Denis Monette

 

Denis Monette est né à Montréal, le 6 décembre 1936.  Écrivain et journaliste, romancier à succès il étudie la linguistique, la psychologie et la philosophie au Collège André-Grasset à Montréal. Il a été éditorialiste au magazine Le Lundi dès 1977 et devint directeur général et vice-président des publications dans  l’entreprise Québecmag.  Un premier recueil de ses billets hebdomadaires du Lundi paraît en 1985 et est mis en nomination pour le Prix du public au Salon du livre de Montréal. Trois autres tomes suivront celui-là. Après avoir dirigé Le Lundi de 1985 à 1989, il quitte le journalisme pour se consacrer à l’écriture.

Son premier roman, Adèle et Amélie,  sera suivi d’un récit d’enfance intitulé Les Parapluies du Diable; mais c’est son second roman, Les Bouquets de Noces (1995), qui le propulse comme auteur en fracassant des records de vente. Ce roman sera traduit en anglais et suivi par quelques autres, qui figureront tous comme best-sellers au Québec. Parmi ceux-ci, Et Mathilde chantait (1999) et Pauline Pinchaud, servante (2000) seront mis en nomination pour le Prix du public du Salon de livre de Montréal. 

 

Quatre jours de pluie 
de Denis Monette 
Éditions Logique,
Février 2010 

Roman

 

  Résumé/Verso

A la fin de juillet 2008, trois anciens camarades de collège dans la jeune quarantaine se retrouvent dans le chalet de l'un d'eux, à Sainte-Anne-des-Lacs.
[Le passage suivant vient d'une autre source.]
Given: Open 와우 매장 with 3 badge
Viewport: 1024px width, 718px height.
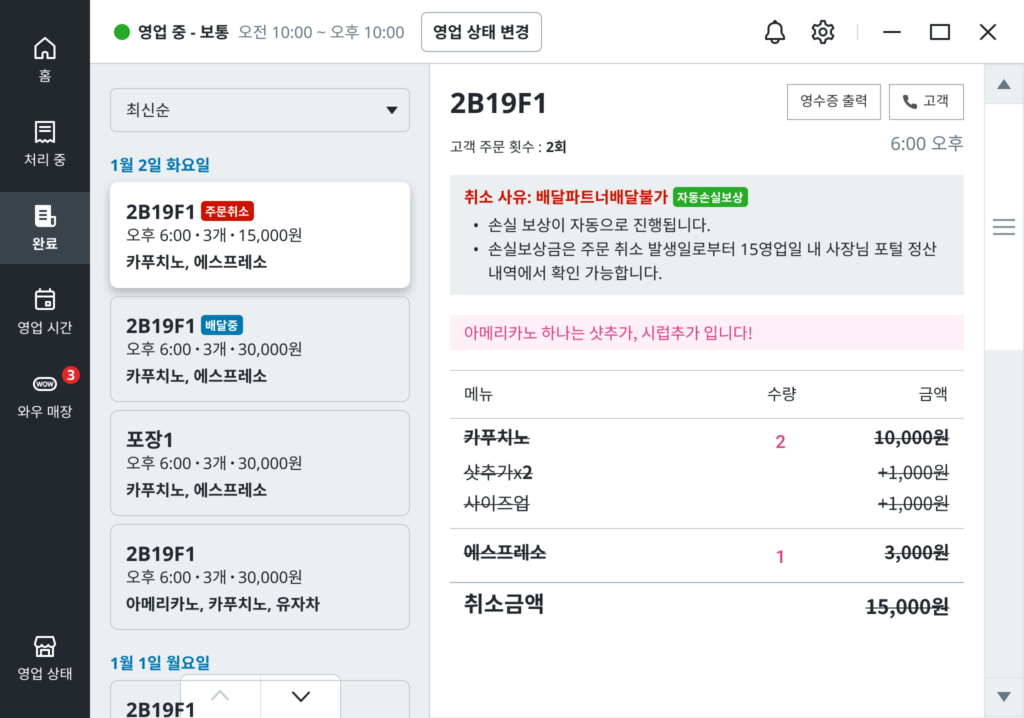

Leur but ? Reprendre contact et livrer, chacun à son tour, le récit de leur sinueux cheminement depuis leur amitié au cégep, rompue par des routes divergentes. Confortablement installés pour un week-end de liberté totale, loin de Josée, Marianne et Louise, ils ne s'attendaient toutefois pas à quatre jours de pluie, qui les confineront entre les murs du chalet.

 

 



 

La paroissienne 
de Denis Monette 
Éditions Logique, 2007 
Roman


  Résumé/Verso

Dans le but de s’évader de son dur quotidien avec Thérèse, son épouse, dont l’état de santé est très précaire, Rhéaume Bréard se rend chaque jour au parc de son quartier afin d’y nourrir les écureuils. Jusqu’en ce matin de septembre 1960 où, par hasard, il fait la connaissance d’une fort jolie femme dans la quarantaine. À sa grande surprise, cette dernière lui avoue être, tout comme lui, une paroissienne, sans qu’il ne l’ait jamais vue à l’église. Lucille Voyer, maquilleuse de son métier, belle et voluptueuse, entame dès lors avec Rhéaume une amitié qui, tout doucement, se transforme en un sentiment plus profond. Thérèse est à l’agonie. Pourtant, épris de la jolie dame du parc, Rhéaume la courtise, au grand désarroi de sa soeur Juliette et de Jean-Marc, le frère de la moribonde, qui voient en Lucille une vile intruse. Mais un jour, Alain, le cadet de la famille Bréard, enjoué et séduisant, rentre de Californie. Dès le premier regard, c’est le coup de foudre pour la respectable paroissienne. Pour la première fois de sa vie, Lucille aime passionnément, et l’appel de la chair se fait brusquement sentir. Entièrement sous l’emprise d’Alain, elle s’accroche à celui qui, en silence, s’en méfie. Qui donc est cette femme au passé nébuleux que tous semblent redouter ? D’où vient-elle ? Entre l’amour, le mystère, les ébats sexuels et la haine, le suspense tient en haleine d’un chapitre à l’autre.

 


 

Par un si beau matin 
de Denis Monette 
Éditions Logique, 2005 
Roman


 Résumé/Verso
Jeanne et Martial forment un couple comme il en existe beaucoup.  Déjà mariés à un jeune âge, ils se sont aimés sans grandes passions et ont élevé quatre enfants pour qui ils ont tout sacrifié. L'ennui s'est peu à peu installé  avec les années et, à la veille de leur 40ième anniversaire de mariage, ils se rendent compte que continuer leur relation éteindrait sans doute toute étincelle de vie qui subsiste en eux. D'un commun accord, ils choisissent de se séparer pour vivre leur vie chacun de leur côté.  Mais leur décision inattendue fera réagir leurs enfants, vivant chacun en couple, qui ne l'accepteront pas tous aussi facilement.  Surgissent alors les discordes, le drame familial, les rappels à l'ordre, les déchirures, tandis que Jeanne tente de s'épanouir. Et Martial, désespéré d'avoir à quitter sa maison de la rue Garon, part plutôt démoli, en dépit d'un semblant de fierté.